[DATA TO USE]

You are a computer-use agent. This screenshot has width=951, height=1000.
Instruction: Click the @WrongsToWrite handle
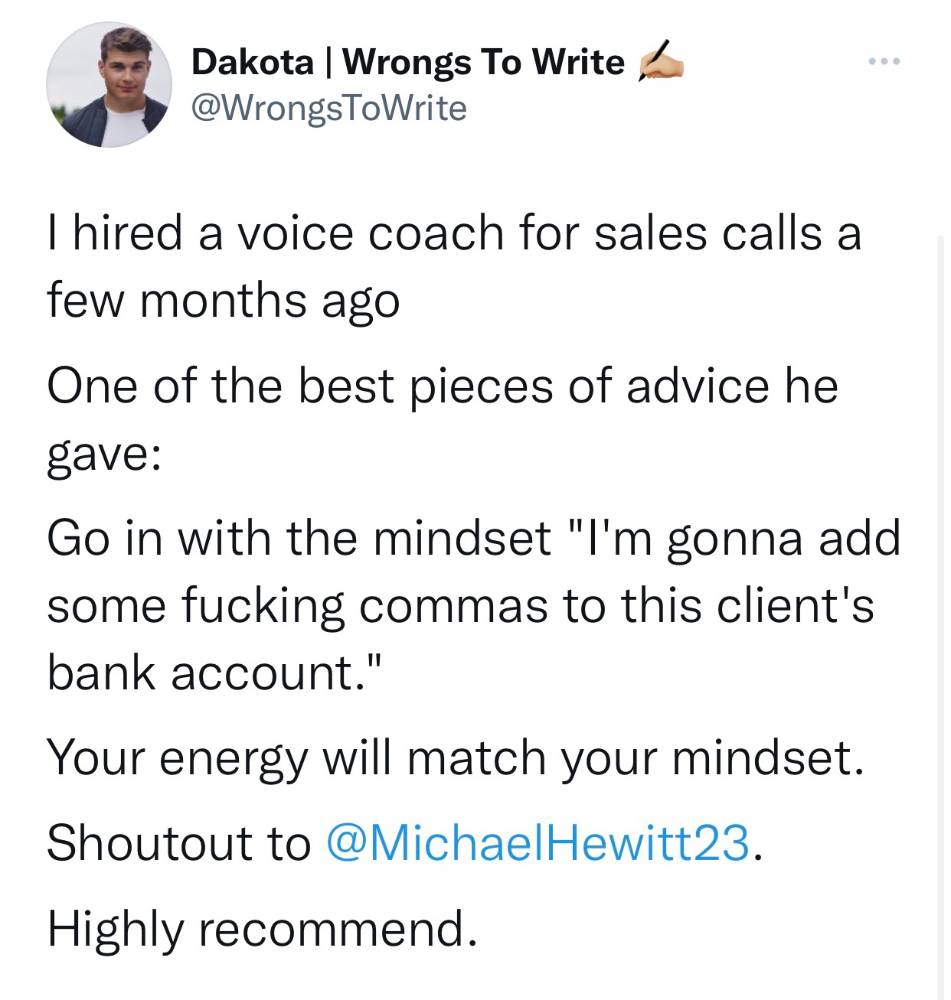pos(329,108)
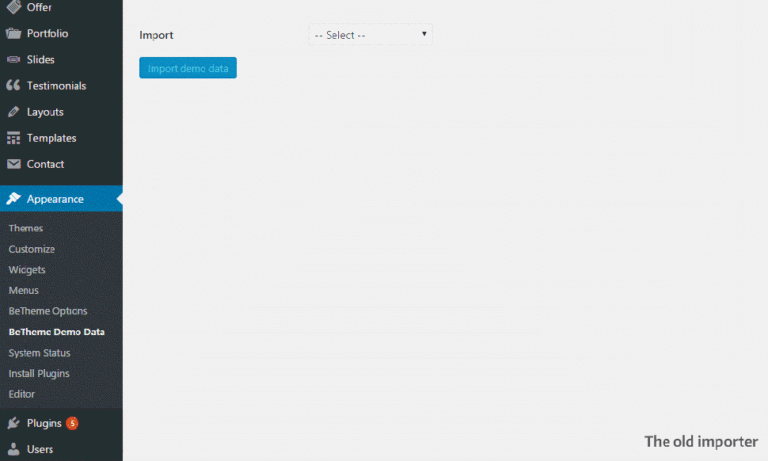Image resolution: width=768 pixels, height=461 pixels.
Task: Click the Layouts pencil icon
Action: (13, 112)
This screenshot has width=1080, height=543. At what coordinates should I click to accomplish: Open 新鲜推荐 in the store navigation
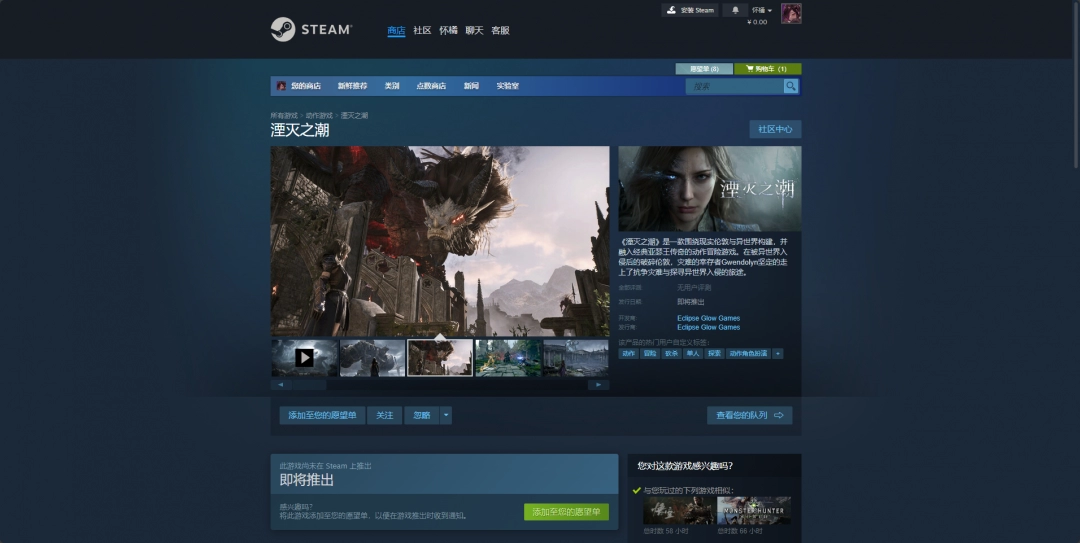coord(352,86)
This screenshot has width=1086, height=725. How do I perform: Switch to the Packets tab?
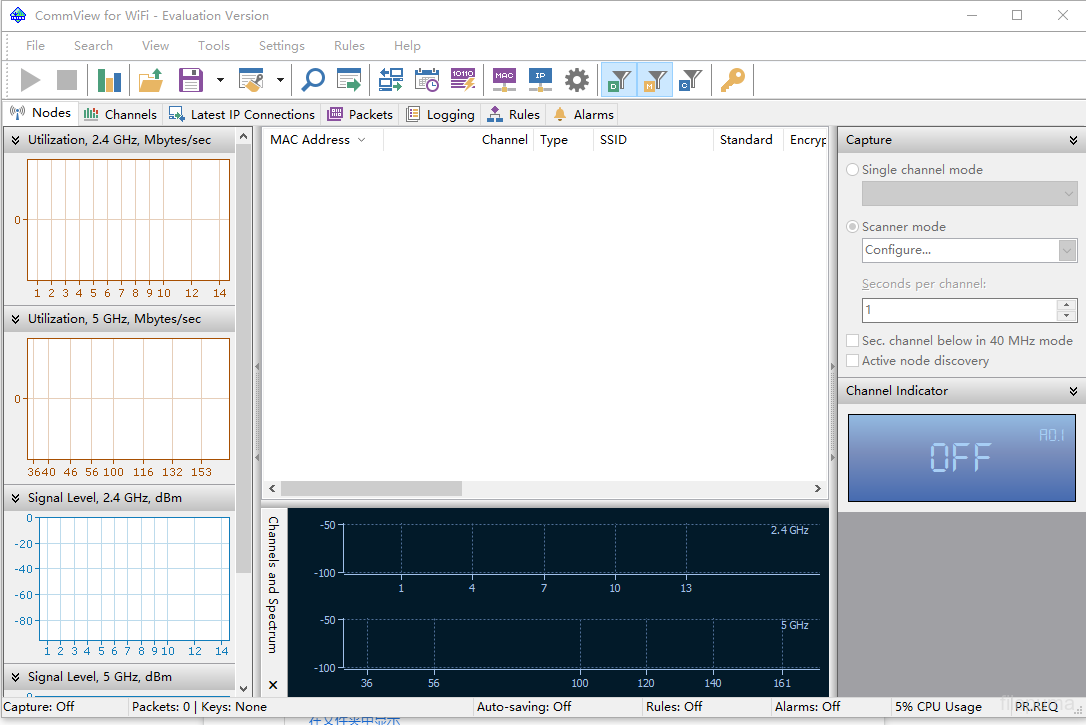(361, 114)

[EXERCISE DESCRIPTION] Copy the listing above word for word, and leave the pictures out of your copy.

[EXERCISE RESULT]
You are a computer-use agent. This screenshot has width=951, height=1000.
Instruction: Click the @WrongsToWrite handle
pos(329,108)
Image resolution: width=768 pixels, height=461 pixels.
Task: Click the Layouts pencil icon
Action: (13, 112)
This screenshot has width=1080, height=543. At what coordinates should I click to accomplish: Open 新鲜推荐 in the store navigation
coord(352,86)
This screenshot has width=1086, height=725. How do I perform: Switch to the Packets tab?
(361, 114)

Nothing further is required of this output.